So, the whole reason I started this blog was to stay motivated now that I am no longer part of a competitive swim team. I have been a competitive swimmer since the second grade (approximately fifteen years!), and before that even, I took swim lessons at the local fitness center. When I began competitive swimming, I hated it! I didn’t really mind the practices, but my pre-meet anxiety was too high for me to enjoy competing.
Unfortunately, pre-race anxiety stuck with my throughout my entire swim career even as I grew to love the sport. As I moved from the local aqua club to swimming in high school and finally competing at the collegiate level, I never lost the extreme nervousness I felt before races. This is now one of my goals: to determine how to lower my anxiety before a race, whether I am swimming, biking, running, or all three!
When I was younger, I swam for fun. All of my friends were on the team, and swimming meant I got to see them every night of the week! It wasn’t until about eighth grade that I got serious about swimming. I had determined my primary stroke (butterfly), and I was focused on getting better at my events. When looking for colleges, I had swimming as one of the main focuses of my search. Being able to swim for NCAA Division II Shippensburg was an awesome experience. Though I wasn’t the star of the team, I loved the impact the swimming family had on me. That’s one of the best aspects of swimming: the friends that become family. I have friends that I met on my first swim team that I am still best friends with to this day. I have a feeling that is what kept me motivated to stick with the sport for as long as I have.
Swimming has had its ups and downs. There were many times I wanted to just throw in the towel or walk out of practice, but I knew there were many aspects of the sport I would miss. It was also so rewarding to touch the wall of an extremely challenging set (such as our Florida training set of 100 x 100 or 50 x 200). When my final swim season was cut short due to mono, I was disappointed. I never got to swim in the team’s last meet of the season, but I did end my senior year with an all-time best time in the 100 fly!
Although I am not longer part of a team, swimming is still a part of my life. A great pool workout allows me to ease my mind while still feeling productive afterward. That is why I decided to go for a swim this evening. It is a lot harder without a team to motivate me, but I still love the rewarding feeling of getting out of the water (even if I didn’t swim the6,000+ yards I would during a practice), and it is definitely a good workout! Another plus is that my roommate is a swimmer, too, so I am not totally alone in the pool.

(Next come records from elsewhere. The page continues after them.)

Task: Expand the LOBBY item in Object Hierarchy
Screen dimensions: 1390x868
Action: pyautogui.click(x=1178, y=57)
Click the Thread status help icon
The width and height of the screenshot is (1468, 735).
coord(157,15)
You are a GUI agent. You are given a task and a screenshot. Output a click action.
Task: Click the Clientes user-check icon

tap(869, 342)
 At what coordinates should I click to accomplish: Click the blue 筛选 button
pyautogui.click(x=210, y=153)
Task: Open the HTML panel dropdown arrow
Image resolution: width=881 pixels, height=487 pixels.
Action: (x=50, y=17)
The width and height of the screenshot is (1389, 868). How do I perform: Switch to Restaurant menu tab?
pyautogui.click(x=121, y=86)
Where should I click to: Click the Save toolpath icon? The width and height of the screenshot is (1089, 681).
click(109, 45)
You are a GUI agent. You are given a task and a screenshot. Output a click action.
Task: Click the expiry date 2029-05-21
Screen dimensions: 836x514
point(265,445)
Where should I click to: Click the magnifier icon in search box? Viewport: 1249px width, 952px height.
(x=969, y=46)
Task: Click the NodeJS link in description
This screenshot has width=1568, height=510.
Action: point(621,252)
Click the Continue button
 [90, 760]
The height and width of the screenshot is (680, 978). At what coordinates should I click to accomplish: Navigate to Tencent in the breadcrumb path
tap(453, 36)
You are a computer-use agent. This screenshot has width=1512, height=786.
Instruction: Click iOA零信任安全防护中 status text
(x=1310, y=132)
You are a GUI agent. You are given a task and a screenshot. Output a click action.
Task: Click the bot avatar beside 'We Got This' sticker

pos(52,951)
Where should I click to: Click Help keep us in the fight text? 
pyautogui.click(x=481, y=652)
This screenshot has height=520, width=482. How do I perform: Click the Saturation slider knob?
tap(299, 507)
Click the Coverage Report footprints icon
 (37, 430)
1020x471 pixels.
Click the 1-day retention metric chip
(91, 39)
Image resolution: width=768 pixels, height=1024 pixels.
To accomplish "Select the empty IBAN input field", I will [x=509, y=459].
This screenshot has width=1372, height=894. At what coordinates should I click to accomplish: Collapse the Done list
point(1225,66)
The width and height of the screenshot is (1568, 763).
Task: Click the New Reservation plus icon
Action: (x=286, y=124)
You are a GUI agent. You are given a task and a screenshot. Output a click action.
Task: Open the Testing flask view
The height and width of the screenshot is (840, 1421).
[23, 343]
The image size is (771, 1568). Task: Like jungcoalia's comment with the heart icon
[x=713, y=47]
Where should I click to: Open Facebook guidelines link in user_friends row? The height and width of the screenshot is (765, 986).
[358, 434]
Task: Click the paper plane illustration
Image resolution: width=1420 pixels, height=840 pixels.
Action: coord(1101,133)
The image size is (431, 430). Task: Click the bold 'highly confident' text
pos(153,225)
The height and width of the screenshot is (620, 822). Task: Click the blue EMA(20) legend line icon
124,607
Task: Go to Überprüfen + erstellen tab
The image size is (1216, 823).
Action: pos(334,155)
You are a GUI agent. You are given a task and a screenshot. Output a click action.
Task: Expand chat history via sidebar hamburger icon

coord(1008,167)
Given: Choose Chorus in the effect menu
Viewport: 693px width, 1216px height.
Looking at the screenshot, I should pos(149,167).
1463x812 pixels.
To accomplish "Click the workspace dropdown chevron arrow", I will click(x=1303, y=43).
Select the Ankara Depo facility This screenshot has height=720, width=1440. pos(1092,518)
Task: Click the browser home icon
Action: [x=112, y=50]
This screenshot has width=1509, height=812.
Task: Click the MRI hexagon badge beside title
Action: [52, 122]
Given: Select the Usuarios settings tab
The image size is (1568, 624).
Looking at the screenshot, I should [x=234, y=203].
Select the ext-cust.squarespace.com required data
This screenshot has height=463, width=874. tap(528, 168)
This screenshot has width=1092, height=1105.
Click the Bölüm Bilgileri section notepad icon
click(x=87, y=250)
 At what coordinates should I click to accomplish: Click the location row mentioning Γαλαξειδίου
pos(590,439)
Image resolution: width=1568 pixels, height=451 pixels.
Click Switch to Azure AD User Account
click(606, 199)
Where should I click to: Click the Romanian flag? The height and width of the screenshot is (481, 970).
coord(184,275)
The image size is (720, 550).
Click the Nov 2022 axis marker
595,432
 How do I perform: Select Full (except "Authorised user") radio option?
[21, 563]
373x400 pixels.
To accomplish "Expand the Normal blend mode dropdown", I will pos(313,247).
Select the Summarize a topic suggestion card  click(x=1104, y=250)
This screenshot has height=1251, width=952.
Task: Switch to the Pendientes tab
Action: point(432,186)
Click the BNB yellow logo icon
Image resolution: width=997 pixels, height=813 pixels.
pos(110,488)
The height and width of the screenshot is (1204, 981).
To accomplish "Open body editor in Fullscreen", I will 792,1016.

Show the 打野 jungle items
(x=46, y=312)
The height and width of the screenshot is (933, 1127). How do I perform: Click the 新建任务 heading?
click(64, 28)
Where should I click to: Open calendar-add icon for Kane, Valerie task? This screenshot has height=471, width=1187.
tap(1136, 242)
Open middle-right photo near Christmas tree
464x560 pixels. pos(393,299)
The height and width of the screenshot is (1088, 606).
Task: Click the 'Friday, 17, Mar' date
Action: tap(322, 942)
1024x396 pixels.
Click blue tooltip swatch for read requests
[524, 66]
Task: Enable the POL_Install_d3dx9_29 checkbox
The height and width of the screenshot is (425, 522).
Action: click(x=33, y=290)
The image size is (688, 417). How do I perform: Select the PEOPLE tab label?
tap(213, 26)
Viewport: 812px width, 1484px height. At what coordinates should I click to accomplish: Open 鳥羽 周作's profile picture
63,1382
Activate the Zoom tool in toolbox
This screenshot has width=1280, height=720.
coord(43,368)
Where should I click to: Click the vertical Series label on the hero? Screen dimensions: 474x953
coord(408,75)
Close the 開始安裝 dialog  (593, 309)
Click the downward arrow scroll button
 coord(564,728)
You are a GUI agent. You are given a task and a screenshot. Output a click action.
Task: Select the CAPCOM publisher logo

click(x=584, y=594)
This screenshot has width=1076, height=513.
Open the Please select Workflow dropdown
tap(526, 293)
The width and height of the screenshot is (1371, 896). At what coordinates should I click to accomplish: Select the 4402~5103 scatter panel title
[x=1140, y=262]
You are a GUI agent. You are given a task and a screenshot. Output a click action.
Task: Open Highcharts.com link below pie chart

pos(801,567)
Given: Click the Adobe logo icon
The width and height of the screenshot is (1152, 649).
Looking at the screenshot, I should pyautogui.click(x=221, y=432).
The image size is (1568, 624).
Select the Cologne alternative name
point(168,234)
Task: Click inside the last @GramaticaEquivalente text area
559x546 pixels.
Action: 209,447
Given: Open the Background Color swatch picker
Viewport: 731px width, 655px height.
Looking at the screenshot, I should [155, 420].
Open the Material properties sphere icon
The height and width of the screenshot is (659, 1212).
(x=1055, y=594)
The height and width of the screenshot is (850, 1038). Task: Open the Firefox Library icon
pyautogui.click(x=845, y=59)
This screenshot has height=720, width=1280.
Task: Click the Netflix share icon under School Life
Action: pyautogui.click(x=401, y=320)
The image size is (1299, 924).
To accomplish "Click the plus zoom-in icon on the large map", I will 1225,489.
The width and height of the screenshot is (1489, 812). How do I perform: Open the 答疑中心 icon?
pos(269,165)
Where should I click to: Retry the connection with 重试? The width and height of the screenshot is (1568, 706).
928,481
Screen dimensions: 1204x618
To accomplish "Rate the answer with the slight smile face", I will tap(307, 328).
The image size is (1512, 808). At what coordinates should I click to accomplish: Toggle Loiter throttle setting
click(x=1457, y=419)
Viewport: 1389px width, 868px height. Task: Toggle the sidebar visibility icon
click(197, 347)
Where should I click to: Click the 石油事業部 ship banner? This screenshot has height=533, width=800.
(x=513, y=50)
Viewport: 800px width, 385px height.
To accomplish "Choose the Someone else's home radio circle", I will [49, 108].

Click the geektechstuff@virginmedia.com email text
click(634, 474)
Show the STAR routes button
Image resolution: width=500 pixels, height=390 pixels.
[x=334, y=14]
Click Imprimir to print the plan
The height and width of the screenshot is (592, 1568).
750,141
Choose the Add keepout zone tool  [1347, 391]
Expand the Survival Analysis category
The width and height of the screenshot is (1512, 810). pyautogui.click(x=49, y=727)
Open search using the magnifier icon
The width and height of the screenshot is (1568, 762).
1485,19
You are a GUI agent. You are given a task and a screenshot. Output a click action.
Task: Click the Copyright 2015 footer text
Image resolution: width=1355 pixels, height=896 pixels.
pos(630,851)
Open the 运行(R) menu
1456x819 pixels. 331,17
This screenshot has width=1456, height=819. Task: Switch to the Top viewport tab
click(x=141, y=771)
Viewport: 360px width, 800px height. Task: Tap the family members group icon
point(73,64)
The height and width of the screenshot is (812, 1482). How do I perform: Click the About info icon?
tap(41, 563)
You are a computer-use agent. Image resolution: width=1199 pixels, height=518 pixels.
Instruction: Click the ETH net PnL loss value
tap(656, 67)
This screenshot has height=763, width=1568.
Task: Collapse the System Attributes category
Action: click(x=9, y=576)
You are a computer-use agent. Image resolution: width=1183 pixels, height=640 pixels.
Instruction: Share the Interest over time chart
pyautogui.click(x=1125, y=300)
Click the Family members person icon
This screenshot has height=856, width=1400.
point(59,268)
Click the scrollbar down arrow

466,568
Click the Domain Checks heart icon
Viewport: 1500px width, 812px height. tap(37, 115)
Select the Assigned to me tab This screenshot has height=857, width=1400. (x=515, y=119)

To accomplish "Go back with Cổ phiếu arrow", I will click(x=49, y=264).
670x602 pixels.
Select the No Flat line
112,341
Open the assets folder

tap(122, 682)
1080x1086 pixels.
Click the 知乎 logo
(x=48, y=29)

My pool workout for the day:
- Warm-up: 400 swim, 300 pull, 200 kick, 100 swim (1000 yds)
- Set 1: 10 x 50… 5 on :45, 5 on :40 (500 yds)
- Set 2: 5 x 200 + 100… rest :10 between (1500 yds)
- Round 1, 3, 5 : 200 pull, 100 kick
- Round 2, 4 : 200 IM, 100 ez swim
- Cool-down: 3 x 100 on 1:40 ez
- Total: 3300 yds
Now, my roommate and I are going to watch Hairspray, read a little bit, and hit the sack! 🙂
Final question before leaving:
How do you deal with pre-race anxiety?